*Source data:*
►
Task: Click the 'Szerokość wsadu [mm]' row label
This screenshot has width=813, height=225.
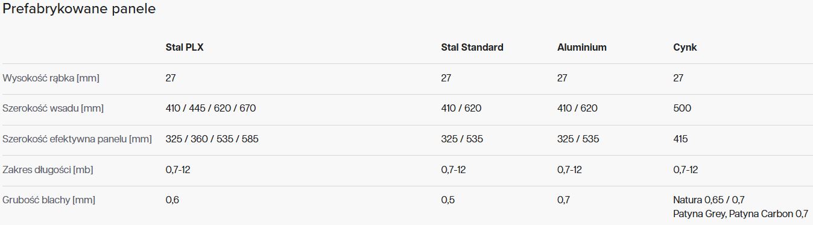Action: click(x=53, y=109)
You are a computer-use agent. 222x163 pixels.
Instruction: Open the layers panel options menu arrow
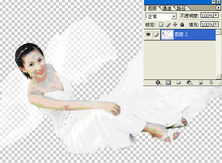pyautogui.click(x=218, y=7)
◄
►
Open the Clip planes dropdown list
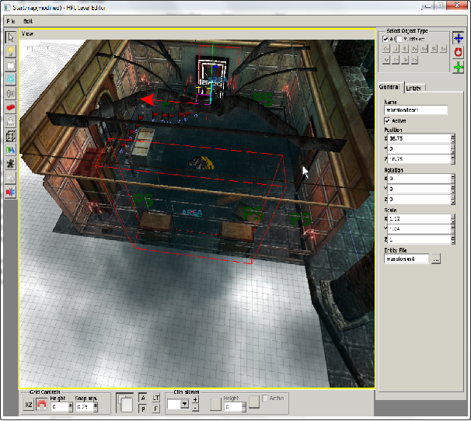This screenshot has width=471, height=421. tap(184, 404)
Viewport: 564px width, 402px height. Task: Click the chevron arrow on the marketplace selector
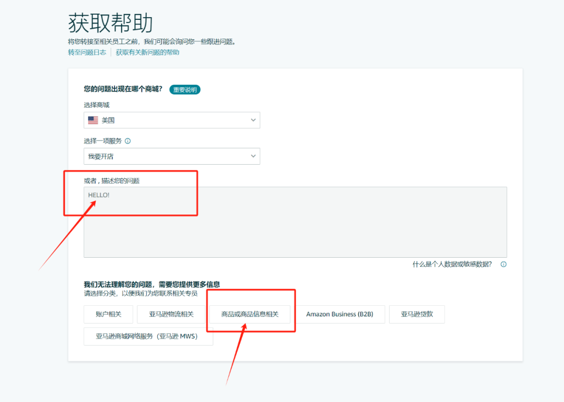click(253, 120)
◄
►
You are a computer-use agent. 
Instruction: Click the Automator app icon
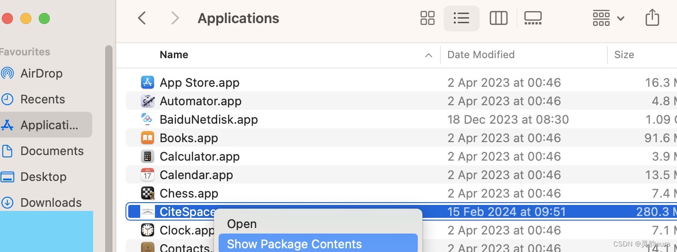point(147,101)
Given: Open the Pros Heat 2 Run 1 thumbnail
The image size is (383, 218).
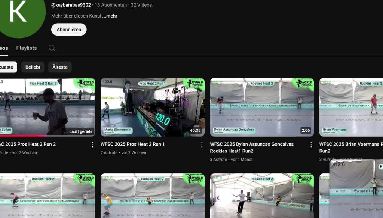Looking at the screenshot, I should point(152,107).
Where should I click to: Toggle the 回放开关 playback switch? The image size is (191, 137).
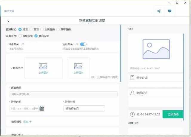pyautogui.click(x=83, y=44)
◄
*Assignment:* The answer must be a single number: the count of lines in the records above that contain the word "agent".

*Result of this task:* 2